By Gregory Clark, Illustrated by James Frise, October 5, 1935.
“Nix,” hissed Jimmie Frise. “It’s a woman!”
I was leaning out the car window, wetting my lips and preparing to hurl insults and imprecations as we zipped past the car ahead, the car that had been holding us up for six blocks.
“Er,” said I, withdrawing myself into the car.
So we went by, without so much as a sideways glance at the driver. It was a lady. Sure enough. And quite a nice lady.

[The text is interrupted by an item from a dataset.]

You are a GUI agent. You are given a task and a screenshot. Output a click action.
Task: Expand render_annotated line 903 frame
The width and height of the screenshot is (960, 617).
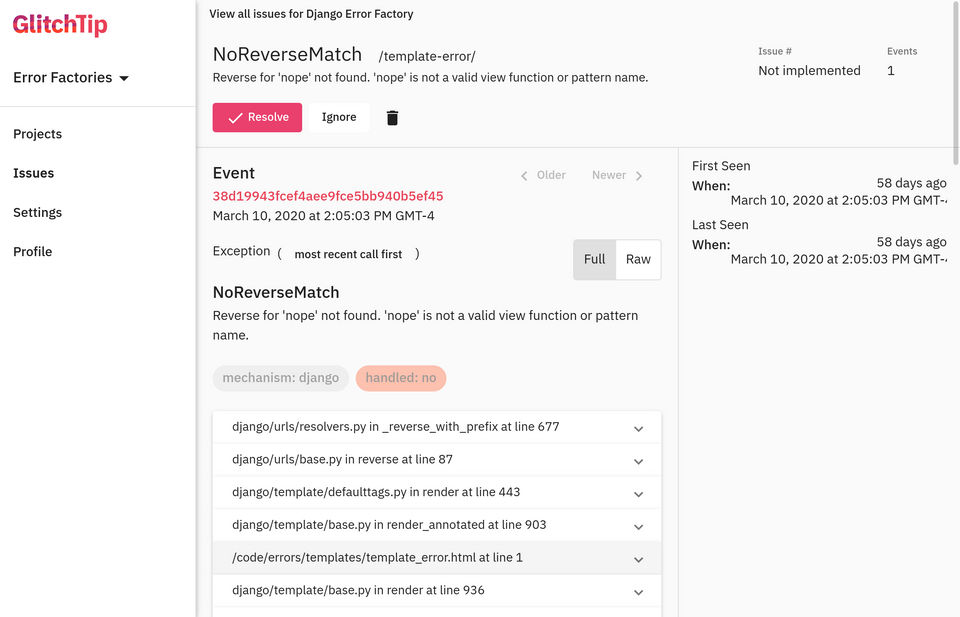click(437, 525)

“Funny thing,” said Jim, who a moment before had been, like me, frothing at the mouth over the way this lady had been driving, “the nicest ladies are the worst drivers. By the nicest I mean the gentle, old-fashioned kind of ladies. Ladies with gentle faces and plain ways of doing their hair. Ladies with soft voices, who couldn’t, by any stretch of the imagination, wisecrack back at you if you bawled them out. Ladies that would just color up if you glared at them and drop their eyes. And you’d feel like a monster.”
“Yes,” I agreed, “they’re the worst drivers. The good drivers are the modern, lip-sticked, smart-haired, cold-eyed dames. They can drive. They never get into any jams.”
“I suppose it is only natural,” went on Jim. “Driving is not a woman’s work. The true woman is the worst driver. The womanly woman. I’d say to the young men of to-day, if you want to pick good wife pick a rotten driver.”
“This whole woman question is a curious one,” I mused. “Up until a few years ago women were the same as they had been for 10,000 years. Then, all of a sudden, the change comes. From being modest, gentle, bashful and retiring. they come whoop-de-doodle right out into the middle of the show and start doing jigs.”
“And fan dances,” pointed out Jim.
“Oh, there had always been fan dancers,” I explained. “And there always were emancipated women. Even in ancient times. But they weren’t the women men married or respected. They were the horrible examples that men held up as object lessons to all the rest of the fair sex. The sort of person not to be.”
“I guess it is kind of hard for a girl nowadays,” said Jim, “to decide what kind of a girl to be. I guess it is more fun to be the modern kind, gay and uninhibited.”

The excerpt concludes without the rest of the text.